Goal of the exercise :: Please reproduce, exactly and in full, the lines from the one containing "You are a computer-use" to the end of the material below.

*** Opening of Source material ***

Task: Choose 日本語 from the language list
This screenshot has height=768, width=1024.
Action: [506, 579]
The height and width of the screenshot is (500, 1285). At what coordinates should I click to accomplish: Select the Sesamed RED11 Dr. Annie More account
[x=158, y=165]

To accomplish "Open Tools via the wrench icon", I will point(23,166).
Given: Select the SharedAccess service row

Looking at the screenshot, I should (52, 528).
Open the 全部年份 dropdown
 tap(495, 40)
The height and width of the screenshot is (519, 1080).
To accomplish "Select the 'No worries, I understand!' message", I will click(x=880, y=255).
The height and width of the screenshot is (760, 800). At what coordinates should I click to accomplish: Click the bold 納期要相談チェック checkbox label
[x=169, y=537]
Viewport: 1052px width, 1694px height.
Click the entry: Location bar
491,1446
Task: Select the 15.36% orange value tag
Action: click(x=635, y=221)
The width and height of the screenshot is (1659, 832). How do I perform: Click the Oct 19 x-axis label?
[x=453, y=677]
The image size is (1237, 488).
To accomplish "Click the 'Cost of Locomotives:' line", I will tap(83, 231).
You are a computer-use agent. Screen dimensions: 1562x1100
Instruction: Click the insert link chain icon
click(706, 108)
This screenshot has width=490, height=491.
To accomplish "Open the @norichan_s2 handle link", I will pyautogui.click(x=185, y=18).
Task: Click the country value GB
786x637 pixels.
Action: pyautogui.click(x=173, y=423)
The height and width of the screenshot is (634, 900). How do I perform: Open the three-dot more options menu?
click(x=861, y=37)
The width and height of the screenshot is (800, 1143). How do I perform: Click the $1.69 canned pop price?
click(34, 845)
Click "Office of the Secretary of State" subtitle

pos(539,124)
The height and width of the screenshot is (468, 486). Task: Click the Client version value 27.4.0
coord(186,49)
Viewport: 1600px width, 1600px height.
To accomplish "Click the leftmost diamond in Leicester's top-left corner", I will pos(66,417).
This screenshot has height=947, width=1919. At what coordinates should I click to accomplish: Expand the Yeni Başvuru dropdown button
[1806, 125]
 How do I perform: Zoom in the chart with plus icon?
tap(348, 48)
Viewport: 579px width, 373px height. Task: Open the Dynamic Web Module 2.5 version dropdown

*** Close of Source material ***

Solution to this problem ::
You are a computer-use agent. Screen dimensions: 1562x1100
Instruction: Click the insert link chain icon
click(706, 108)
This screenshot has width=490, height=491.
To accomplish "Open the @norichan_s2 handle link", I will pyautogui.click(x=185, y=18).
Task: Click the country value GB
786x637 pixels.
Action: pyautogui.click(x=173, y=423)
The height and width of the screenshot is (634, 900). How do I perform: Open the three-dot more options menu?
click(x=861, y=37)
The width and height of the screenshot is (800, 1143). How do I perform: Click the $1.69 canned pop price?
click(34, 845)
Click "Office of the Secretary of State" subtitle

pos(539,124)
The height and width of the screenshot is (468, 486). Task: Click the Client version value 27.4.0
coord(186,49)
Viewport: 1600px width, 1600px height.
To accomplish "Click the leftmost diamond in Leicester's top-left corner", I will pos(66,417).
This screenshot has height=947, width=1919. At what coordinates should I click to accomplish: Expand the Yeni Başvuru dropdown button
[1806, 125]
 How do I perform: Zoom in the chart with plus icon?
tap(348, 48)
Viewport: 579px width, 373px height. Task: Open the Dynamic Web Module 2.5 version dropdown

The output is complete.